«Come si può continuare a tradire i desideri di pace dei popoli con le false propagande del riarmo, nella vana illusione che la supremazia risolva i problemi anziché alimentare odio e vendetta?« Sono parole di Papa Leone, pronunciate davanti l’assemblea della Riunione delle Opere per l’Aiuto alle Chiese Orientali di (Roaco), lo scorso 25 giugno. Sempre in quel contesto il Papa continuava «Il cuore sanguina pensando all’Ucraina, alla situazione tragica e disumana di Gaza, e al Medio Oriente, devastato dal dilagare della guerra… La gente non può morire a causa di fake news».
Ma come non ricordare le parole inascoltabili e inaccettabili, della Presidente del Consiglio «si vis pacem para bellum» (se vuoi la pace prepara la guerra). Che ha detto di pensarla appunto come gli antichi romani, ma anche come Trump, Netanyahu e Rutte, segretario della Nato, che è al settimo cielo per l’approvazione dell’impegno dei Paesi Nato di arrivare a spendere nei prossimi anni il 5% del Pil per le armi! Per l’Italia sono un centinaio di miliardi in più, ogni anno.

E sabato 19 luglio il quotidiano Il Mattino scriveva: «Guerra mondiale nel 2027? L’allarme del comandante della Nato: Usa e Europa devono attrezzarsi». Siamo sempre più in un clima di guerra, che ci vede coinvolti come Europa e come Italia. Una guerra presentata col sorriso sulle labbra, come una cosa quasi bella, opportuna, utile, che rilancia l’economia… Infatti abbiamo notizia di diverse industrie anche piccole e medie che stanno ‘riconvertendo’ dal civile al militare. Non sarà certo un caso che la grandi multinazionali delle armi, vedi Leonardo, stiano facendo affari d’oro.
‘Finchè c’è guerra c’è speranza’, era il film di Alberto Sordi nel 1974. Tragicamente attuale. Siamo continuamente ossessionati dalla necessità di investire in armi, di garantire la difesa e la sicurezza, parole ormai diventate forse più importanti dello stesso Vangelo.
Anche il Censis – come scrive Pasquale Pugliese, del Movimento Nonviolento, sul Fatto Quotidiano del 22 luglio u.s. – commentando la recente indagine ‘Gli italiani e la guerra’, ha parole molto dure contro l’impreparazione della società italiana alla guerra «Una impreparazione culturale e psicologica» che non riesce a concepire la guerra come ineluttabile, «ritenendo ancora – aggiunge – di poterla aggirare con astuzie politico-diplomatiche».
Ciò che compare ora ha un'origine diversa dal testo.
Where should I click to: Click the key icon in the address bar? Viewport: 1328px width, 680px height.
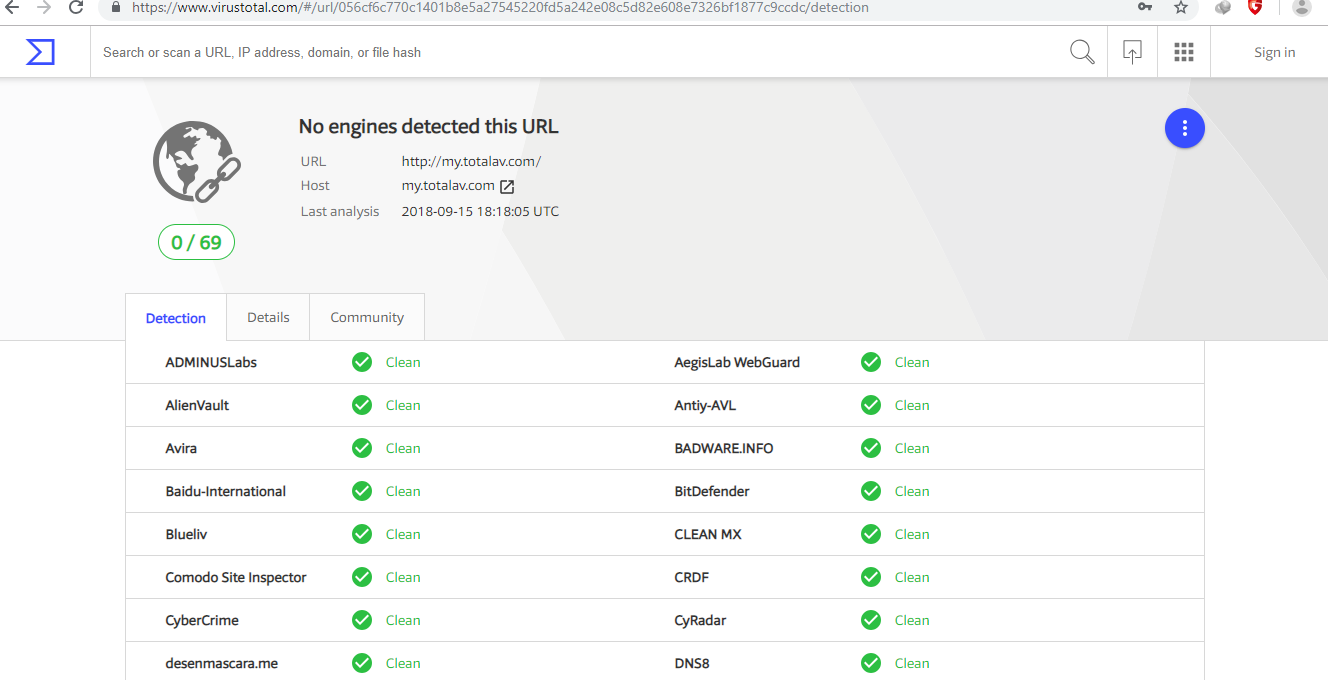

Il Censis, scrive Pugliese, se la prende contro «questi italiani retrogradi, restii ad accettare il nuovo mondo, quello in cui si è visibilmente insediato lo stato di guerra, in cui il ricorso alle armi è di fatto una scelta praticabile», continuano a pensare che la guerra sia inaccettabile: vivono in una «anestesia collettiva che ha rimosso ogni simbolo bellico».
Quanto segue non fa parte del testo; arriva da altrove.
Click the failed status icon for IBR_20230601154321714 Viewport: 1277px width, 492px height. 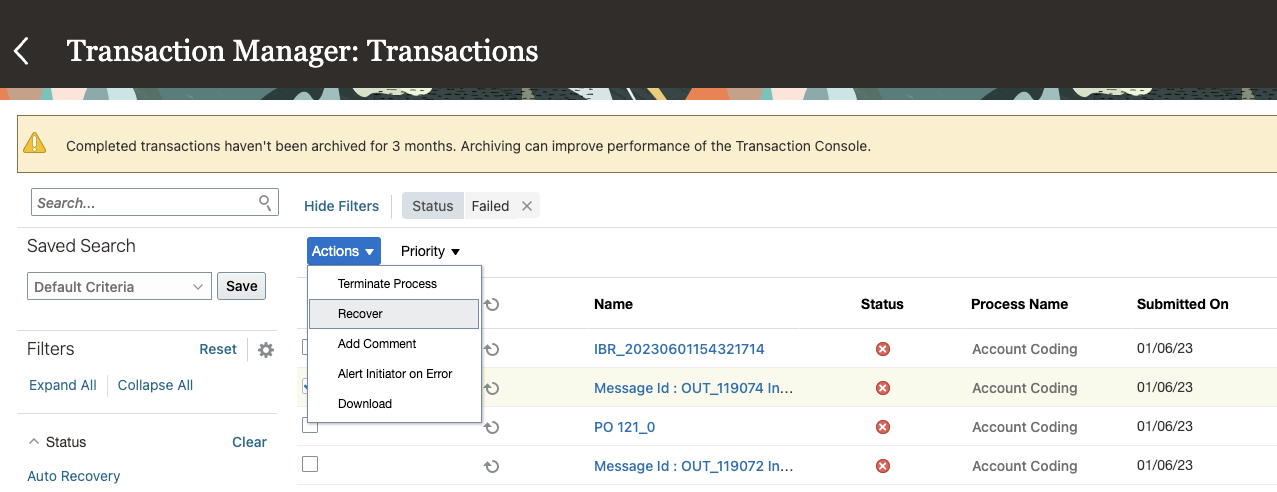pos(882,349)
Agghiacciante. Si vuole la guerra a tutti i costi! E in questa direzione vanno gli 800 miliardi dell’Europa per gli armamenti. Un vero rilancio della guerra! Risuonano nel deserto le parole di Papa Leone che commentava con i giornalisti mentre lasciava Castel Gandolfo, lo scorso 22 luglio «Bisogna incoraggiare tutti a lasciare le armi, lasciare anche tutto il commercio che c’è dietro ogni guerra.
Tante volte con il traffico delle armi le persone diventano solo strumenti senza valori».
Le ascolterà la politica, preoccupata forse più dei propri aumenti di stipendio e delle proprie ferie? Le ascolterà la stessa chiesa, che a volte sembra impaurita a toccare i temi del riarmo e della guerra? Non possiamo, come diceva don Tonino Bello, preoccuparci solo del numero delle candele da mettere sull’altare.